- [TEXT SECTION]
Jonathan Biss will perform Beethoven sonatas Tuesday night at Harris Concert Hall.
Benjamin Ealovega/Courtesy photo |

If You Go …

What: Jonathan Biss plays Beethoven Sonatas

Where: Harris Concert Hall

When: Tuesday, Aug. 8, 7:30 p.m.

How much: $65

Tickets: Wheeler Opera House and Harris Hall box office; http://www.aspenmusicfestival.com

More info: Beethoven enthusiasts have several additional concerts to look forward to this week in Aspen, including the American String Quartet’s performance of Beethoven’s String Quartet in B-flat major, op. 130 on Wednesday, the Aspen Chamber Symphony’s all-Beethoven program on Friday and the Aspen Festival Orchestra playing Beethoven’s violin concerto with Sergey Khachatryan on Sunday.

Jonathan Biss is on a mission for Beethoven.

The acclaimed American pianist, 36, has spent the past six years immersed in the composer’s vaunted sonatas, attempting to perform and record the complete sonata cycle.

Biss is in the middle of a three-summer residency at the Aspen Music Festival, during which he will perform all 32 of Beethoven’s sonatas. He will play five tonight at Harris Concert Hall.



In addition to recitals, like his two in Aspen this summer, and his planned nine recordings (he’s released seven so far), Biss has written a book about the process, “Beethoven’s Shadow,” and teaches an online course through the Curtis Institute on Beethoven’s sonatas. His journey with Beethoven is as much about advocacy and education as performance.

- [RECORDS]
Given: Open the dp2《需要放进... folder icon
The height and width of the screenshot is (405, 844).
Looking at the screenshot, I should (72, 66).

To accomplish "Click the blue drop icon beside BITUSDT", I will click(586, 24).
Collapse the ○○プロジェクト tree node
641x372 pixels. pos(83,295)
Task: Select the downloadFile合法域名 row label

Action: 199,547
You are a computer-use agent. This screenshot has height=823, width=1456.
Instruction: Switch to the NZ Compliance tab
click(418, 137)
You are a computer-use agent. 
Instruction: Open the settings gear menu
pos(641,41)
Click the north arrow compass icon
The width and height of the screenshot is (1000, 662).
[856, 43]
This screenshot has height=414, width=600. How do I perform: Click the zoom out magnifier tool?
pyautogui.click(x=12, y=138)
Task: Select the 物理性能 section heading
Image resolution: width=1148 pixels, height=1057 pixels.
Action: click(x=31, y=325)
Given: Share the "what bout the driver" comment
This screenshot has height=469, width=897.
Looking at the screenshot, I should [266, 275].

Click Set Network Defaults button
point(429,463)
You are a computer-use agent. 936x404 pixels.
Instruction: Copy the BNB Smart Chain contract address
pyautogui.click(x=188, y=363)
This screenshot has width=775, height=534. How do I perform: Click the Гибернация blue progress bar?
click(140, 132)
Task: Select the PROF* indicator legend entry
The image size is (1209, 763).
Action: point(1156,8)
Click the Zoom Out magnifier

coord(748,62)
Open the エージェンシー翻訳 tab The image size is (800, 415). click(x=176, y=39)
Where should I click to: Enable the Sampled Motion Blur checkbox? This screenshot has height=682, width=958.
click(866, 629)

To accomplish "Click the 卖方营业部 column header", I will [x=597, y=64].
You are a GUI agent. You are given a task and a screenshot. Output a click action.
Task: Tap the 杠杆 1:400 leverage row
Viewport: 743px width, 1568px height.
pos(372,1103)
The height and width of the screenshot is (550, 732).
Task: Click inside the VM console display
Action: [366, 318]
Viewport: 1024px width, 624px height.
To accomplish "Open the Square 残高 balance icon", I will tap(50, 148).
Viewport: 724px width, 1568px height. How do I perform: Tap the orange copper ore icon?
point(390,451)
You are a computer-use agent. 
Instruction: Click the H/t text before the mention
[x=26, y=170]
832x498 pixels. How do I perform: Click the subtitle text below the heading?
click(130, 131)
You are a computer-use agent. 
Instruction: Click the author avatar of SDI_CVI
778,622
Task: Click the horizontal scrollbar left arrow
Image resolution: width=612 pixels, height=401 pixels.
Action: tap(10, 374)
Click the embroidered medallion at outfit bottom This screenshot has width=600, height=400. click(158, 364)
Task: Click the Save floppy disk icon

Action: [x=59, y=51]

- [EXERCISE INSTRUCTIONS]
[1] Extract the passage of the Jonathan Biss article above between "Jonathan Biss is" and "tonight at Harris Concert Hall.", inclusive, reproducing it verbatim.
[2] Copy the rows above verbatim, from the first row through the line containing "will [x=597, y=64].", with both of those lines included.

- [SOLVED PROBLEMS]
[1]
Jonathan Biss is on a mission for Beethoven.

The acclaimed American pianist, 36, has spent the past six years immersed in the composer’s vaunted sonatas, attempting to perform and record the complete sonata cycle.

Biss is in the middle of a three-summer residency at the Aspen Music Festival, during which he will perform all 32 of Beethoven’s sonatas. He will play five tonight at Harris Concert Hall.

[2]
Given: Open the dp2《需要放进... folder icon
The height and width of the screenshot is (405, 844).
Looking at the screenshot, I should (72, 66).

To accomplish "Click the blue drop icon beside BITUSDT", I will click(586, 24).
Collapse the ○○プロジェクト tree node
641x372 pixels. pos(83,295)
Task: Select the downloadFile合法域名 row label

Action: 199,547
You are a computer-use agent. This screenshot has height=823, width=1456.
Instruction: Switch to the NZ Compliance tab
click(418, 137)
You are a computer-use agent. 
Instruction: Open the settings gear menu
pos(641,41)
Click the north arrow compass icon
The width and height of the screenshot is (1000, 662).
[856, 43]
This screenshot has height=414, width=600. How do I perform: Click the zoom out magnifier tool?
pyautogui.click(x=12, y=138)
Task: Select the 物理性能 section heading
Image resolution: width=1148 pixels, height=1057 pixels.
Action: click(x=31, y=325)
Given: Share the "what bout the driver" comment
This screenshot has height=469, width=897.
Looking at the screenshot, I should [266, 275].

Click Set Network Defaults button
point(429,463)
You are a computer-use agent. 936x404 pixels.
Instruction: Copy the BNB Smart Chain contract address
pyautogui.click(x=188, y=363)
This screenshot has width=775, height=534. How do I perform: Click the Гибернация blue progress bar?
click(140, 132)
Task: Select the PROF* indicator legend entry
The image size is (1209, 763).
Action: point(1156,8)
Click the Zoom Out magnifier

coord(748,62)
Open the エージェンシー翻訳 tab The image size is (800, 415). click(x=176, y=39)
Where should I click to: Enable the Sampled Motion Blur checkbox? This screenshot has height=682, width=958.
click(866, 629)

To accomplish "Click the 卖方营业部 column header", I will [x=597, y=64].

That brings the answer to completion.